═══ Source material ═══
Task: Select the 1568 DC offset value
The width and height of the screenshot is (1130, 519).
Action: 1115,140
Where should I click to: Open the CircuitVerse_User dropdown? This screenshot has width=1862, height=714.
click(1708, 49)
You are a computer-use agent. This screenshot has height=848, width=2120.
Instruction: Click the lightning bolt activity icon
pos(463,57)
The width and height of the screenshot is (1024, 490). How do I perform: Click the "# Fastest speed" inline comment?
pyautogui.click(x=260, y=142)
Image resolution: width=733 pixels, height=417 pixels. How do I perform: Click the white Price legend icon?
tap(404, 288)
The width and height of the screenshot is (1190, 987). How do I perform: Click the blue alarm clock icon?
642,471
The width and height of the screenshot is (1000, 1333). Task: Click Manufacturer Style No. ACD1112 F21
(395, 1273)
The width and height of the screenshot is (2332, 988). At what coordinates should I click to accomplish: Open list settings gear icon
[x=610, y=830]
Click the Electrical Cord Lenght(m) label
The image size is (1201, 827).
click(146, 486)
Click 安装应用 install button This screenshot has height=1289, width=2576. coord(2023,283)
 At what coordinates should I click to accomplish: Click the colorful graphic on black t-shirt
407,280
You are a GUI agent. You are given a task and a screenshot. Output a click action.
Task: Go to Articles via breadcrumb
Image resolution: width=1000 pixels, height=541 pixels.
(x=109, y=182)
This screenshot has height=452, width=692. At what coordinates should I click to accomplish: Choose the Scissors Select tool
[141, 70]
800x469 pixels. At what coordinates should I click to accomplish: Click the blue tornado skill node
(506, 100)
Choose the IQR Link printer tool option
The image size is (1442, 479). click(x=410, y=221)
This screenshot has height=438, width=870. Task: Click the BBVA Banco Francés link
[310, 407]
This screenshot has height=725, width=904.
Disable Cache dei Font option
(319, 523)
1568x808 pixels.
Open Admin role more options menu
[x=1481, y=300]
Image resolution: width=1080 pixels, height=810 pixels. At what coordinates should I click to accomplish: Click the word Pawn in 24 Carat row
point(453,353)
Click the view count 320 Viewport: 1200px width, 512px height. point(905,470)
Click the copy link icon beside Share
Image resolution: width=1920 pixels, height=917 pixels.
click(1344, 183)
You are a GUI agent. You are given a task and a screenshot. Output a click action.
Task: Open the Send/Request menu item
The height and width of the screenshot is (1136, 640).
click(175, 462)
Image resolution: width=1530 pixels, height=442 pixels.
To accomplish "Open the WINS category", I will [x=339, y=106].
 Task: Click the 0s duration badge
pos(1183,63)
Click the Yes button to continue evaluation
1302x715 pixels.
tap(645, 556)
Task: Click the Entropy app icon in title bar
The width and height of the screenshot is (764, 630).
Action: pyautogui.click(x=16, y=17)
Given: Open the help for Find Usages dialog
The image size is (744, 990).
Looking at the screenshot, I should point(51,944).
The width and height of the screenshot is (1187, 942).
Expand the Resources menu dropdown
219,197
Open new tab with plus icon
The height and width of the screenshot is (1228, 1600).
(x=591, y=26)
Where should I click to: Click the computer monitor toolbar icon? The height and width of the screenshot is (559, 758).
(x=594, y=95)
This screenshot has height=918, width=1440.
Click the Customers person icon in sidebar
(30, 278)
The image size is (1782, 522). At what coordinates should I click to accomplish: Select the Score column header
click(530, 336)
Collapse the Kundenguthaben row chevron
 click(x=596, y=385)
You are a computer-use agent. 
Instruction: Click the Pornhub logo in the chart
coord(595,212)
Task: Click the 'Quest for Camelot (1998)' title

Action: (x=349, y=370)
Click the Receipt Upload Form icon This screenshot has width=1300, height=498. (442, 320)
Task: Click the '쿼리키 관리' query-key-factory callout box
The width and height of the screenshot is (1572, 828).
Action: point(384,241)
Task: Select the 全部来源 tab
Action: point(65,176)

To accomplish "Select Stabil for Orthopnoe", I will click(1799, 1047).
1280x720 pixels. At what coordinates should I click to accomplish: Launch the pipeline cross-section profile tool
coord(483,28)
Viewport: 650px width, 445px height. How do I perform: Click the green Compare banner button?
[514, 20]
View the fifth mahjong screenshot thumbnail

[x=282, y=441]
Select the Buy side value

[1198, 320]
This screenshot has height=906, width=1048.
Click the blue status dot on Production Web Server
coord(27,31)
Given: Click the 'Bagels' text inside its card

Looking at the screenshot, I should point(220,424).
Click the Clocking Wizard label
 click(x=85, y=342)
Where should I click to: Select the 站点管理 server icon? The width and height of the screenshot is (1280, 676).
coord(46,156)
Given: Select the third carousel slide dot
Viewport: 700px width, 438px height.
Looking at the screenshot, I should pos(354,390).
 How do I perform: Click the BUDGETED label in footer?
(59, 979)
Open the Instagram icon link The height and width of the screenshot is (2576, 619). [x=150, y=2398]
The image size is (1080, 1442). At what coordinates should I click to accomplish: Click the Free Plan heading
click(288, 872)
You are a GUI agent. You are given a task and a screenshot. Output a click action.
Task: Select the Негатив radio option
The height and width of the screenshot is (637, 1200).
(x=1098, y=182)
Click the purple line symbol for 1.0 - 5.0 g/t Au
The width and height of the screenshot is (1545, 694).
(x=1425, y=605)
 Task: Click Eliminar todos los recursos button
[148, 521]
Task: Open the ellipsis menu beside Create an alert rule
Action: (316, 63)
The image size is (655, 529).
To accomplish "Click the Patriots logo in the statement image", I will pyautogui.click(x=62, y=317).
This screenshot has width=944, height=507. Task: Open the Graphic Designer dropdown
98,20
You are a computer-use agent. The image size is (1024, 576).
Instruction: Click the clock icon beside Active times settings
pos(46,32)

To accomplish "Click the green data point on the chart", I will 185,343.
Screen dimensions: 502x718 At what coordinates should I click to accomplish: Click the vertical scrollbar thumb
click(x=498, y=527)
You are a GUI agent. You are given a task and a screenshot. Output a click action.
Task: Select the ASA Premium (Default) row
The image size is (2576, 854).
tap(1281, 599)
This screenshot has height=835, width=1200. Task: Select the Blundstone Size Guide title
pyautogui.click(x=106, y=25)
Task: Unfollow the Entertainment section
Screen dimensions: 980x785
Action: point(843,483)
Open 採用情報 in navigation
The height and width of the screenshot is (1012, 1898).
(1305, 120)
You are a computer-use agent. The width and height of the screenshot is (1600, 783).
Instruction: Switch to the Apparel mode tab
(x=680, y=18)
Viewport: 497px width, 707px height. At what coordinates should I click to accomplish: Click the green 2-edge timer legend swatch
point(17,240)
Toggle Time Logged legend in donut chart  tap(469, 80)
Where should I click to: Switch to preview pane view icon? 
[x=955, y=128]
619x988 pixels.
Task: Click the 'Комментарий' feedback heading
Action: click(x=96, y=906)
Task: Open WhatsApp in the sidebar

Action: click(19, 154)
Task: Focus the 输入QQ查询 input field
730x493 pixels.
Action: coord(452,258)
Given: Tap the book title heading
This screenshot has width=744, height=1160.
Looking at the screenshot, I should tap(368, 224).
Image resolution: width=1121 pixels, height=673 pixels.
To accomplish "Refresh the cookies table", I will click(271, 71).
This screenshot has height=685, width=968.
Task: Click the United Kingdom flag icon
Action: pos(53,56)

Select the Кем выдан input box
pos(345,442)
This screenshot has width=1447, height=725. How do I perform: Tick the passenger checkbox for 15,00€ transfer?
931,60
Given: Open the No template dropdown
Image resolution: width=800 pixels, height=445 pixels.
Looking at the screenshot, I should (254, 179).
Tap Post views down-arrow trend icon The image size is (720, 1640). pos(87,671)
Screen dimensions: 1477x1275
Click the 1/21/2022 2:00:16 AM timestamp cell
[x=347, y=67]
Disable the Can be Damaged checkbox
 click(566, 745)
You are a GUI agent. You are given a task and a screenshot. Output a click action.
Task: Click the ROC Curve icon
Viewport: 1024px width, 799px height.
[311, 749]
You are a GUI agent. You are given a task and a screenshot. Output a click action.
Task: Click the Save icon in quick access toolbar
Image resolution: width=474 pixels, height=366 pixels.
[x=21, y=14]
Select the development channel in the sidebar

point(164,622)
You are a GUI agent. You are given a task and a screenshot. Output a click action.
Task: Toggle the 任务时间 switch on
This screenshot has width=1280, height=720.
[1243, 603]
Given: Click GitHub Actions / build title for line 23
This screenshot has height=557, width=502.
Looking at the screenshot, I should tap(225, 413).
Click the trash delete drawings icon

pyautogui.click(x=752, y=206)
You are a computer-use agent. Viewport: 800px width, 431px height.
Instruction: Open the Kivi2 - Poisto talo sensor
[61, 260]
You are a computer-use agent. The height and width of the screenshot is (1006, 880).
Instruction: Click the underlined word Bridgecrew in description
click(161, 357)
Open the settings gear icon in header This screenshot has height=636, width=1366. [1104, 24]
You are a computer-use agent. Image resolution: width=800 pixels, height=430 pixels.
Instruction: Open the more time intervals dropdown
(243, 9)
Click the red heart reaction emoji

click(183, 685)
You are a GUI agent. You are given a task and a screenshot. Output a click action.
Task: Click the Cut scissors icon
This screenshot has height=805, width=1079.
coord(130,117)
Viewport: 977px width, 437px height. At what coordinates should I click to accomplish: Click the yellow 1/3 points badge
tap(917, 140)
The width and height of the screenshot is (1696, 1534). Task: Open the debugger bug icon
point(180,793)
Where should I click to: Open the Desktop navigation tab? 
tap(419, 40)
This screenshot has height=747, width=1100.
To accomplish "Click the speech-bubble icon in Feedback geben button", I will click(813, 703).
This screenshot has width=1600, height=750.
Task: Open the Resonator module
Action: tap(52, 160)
═══
The reply must hold exactly the lines from the one containing "Viewport: 1024px width, 799px height." to the last line of the entries, and nothing more.

● **Answer to the problem**
Viewport: 1024px width, 799px height.
[311, 749]
You are a GUI agent. You are given a task and a screenshot. Output a click action.
Task: Click the Save icon in quick access toolbar
Image resolution: width=474 pixels, height=366 pixels.
[x=21, y=14]
Select the development channel in the sidebar

point(164,622)
You are a GUI agent. You are given a task and a screenshot. Output a click action.
Task: Toggle the 任务时间 switch on
This screenshot has width=1280, height=720.
[1243, 603]
Given: Click GitHub Actions / build title for line 23
This screenshot has height=557, width=502.
Looking at the screenshot, I should tap(225, 413).
Click the trash delete drawings icon

pyautogui.click(x=752, y=206)
You are a computer-use agent. Viewport: 800px width, 431px height.
Instruction: Open the Kivi2 - Poisto talo sensor
[61, 260]
You are a computer-use agent. The height and width of the screenshot is (1006, 880).
Instruction: Click the underlined word Bridgecrew in description
click(161, 357)
Open the settings gear icon in header This screenshot has height=636, width=1366. [1104, 24]
You are a computer-use agent. Image resolution: width=800 pixels, height=430 pixels.
Instruction: Open the more time intervals dropdown
(243, 9)
Click the red heart reaction emoji

click(183, 685)
You are a GUI agent. You are given a task and a screenshot. Output a click action.
Task: Click the Cut scissors icon
This screenshot has height=805, width=1079.
coord(130,117)
Viewport: 977px width, 437px height. At what coordinates should I click to accomplish: Click the yellow 1/3 points badge
tap(917, 140)
The width and height of the screenshot is (1696, 1534). Task: Open the debugger bug icon
point(180,793)
Where should I click to: Open the Desktop navigation tab? 
tap(419, 40)
This screenshot has height=747, width=1100.
To accomplish "Click the speech-bubble icon in Feedback geben button", I will click(813, 703).
This screenshot has width=1600, height=750.
Task: Open the Resonator module
Action: tap(52, 160)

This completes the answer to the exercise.